Users may stake 32 BETH on the beacon chain to become a validator. In Phase 0, validators will manage only the beacon chain. From Phase 1 onward validators will also manage 1,024 shard chains. The beacon chain (and each shard chain) will use Casper FFG to finalize blocks. FFG is a Proof of Stake algorithm implementing stake slashing for bad behavior like chain halts and censorship. Astute readers will have noticed FFG’s cousin, Casper CBC, in the “Ethereum 3.0” section of the sharding roadmap — while a full discussion of FFG (and certainly of CBC!) is outside of the scope of this post, I’d recommend reading Vitalik’s note on hybrid PoW/FFG, his medium post on minimal slashing conditions and the FFG paper.

What do stakers do?

Sharding aims to split (shard) state information across nodes, without requiring any node to have a full picture of the network. Therefore no validator will validate all shards. Instead, the beacon chain will coordinate validation of all other shards, and all validators will validate the beacon chain. Each epoch (64 blocks or about 6.4 minutes), the beacon chain will shuffle the validators and assign them to a shard. A group of validators assigned to a shard is called a committee. Committees target 128 members. In Phase 0, this means every 6 minutes the beacon chain will select available validators to form a committee for the next 6 minutes. In Phase 1, the beacon chain will appoint a committee of validators for each of 1,024 shards. The precise method for this is complex. It involves a multi-phase random number generation process as well as a verifiable delay function to further frustrate attempts to manipulate the committee selection process.

ETH2.0 selects committees randomly and rotates committees often because of their critical work. Committees are responsible for preserving the safety, liveness, and integrity of their shard, as well as attesting to the shard state on the beacon chain. They are the only way the beacon chain can learn the state of shards and vice versa. Selecting them randomly from the pool of all validators minimizes the chance that the committee as a whole will lie or cheat. Rotating them often aims to mitigate the harm that a bad committee can cause. In other words, it should be difficult for malicious or profit-maximizing validators to use committee selection as a tool to attack any part of the network. Moreover, should they gain control of a shard committee through chance, they will control it for no more than 64 blocks.

Proof-of-Stake for engineers

While documentation of the philosophical differences between ETH1.X’s Proof of Work and ETH2.0 Proof of Stake is an ongoing process, it is worth noting that some of the PoW/PoS feature disparity does affect engineers directly.

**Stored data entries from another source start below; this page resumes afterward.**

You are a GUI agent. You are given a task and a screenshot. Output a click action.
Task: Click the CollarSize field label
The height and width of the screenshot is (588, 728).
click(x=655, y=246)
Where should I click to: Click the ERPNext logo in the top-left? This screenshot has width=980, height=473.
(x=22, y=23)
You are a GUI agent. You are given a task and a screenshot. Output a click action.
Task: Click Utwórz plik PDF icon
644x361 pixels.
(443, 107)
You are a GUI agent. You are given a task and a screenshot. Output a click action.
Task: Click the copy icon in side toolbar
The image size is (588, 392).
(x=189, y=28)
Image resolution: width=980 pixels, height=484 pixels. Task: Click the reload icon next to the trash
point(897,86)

For example, while PoW chains support stateless SPV proofs and NiPoPow-summarized tracking of remote state, PoS forbids any low-state communication. Subjectivity prevents state-light attestations. In other words, a remote state proof on Proof-of-Stake will consist of roughly the same amount of data as a PoW stateless SPV proof but requires prior validation of the entire PoS history. Stateless SPV proofs, in contrast, need no other information to validate. This means that cross-shard or cross-chain applications have reduced functionality and increased overhead in a subjective Proof of Stake environment.

Phase 1 — Sharding

Phase 1 aims to create consensus about the contents of shard chains, but not about their meaning. In other words, it’s a trial run for the sharding structure, rather than an attempt to use shards to scale. The beacon chain will treat shard chain blocks as simple collections of bits with no structure or meaning. Shard chains will not yet have accounts, assets, or smart contracts. Shard validators, who are randomly selected by the beacon chain for each shard at each epoch, merely come to agreement on each block’s content. It doesn’t matter what information appears in shards blocks, so long as all committees reach consensus and update the beacon chain on the shard regularly.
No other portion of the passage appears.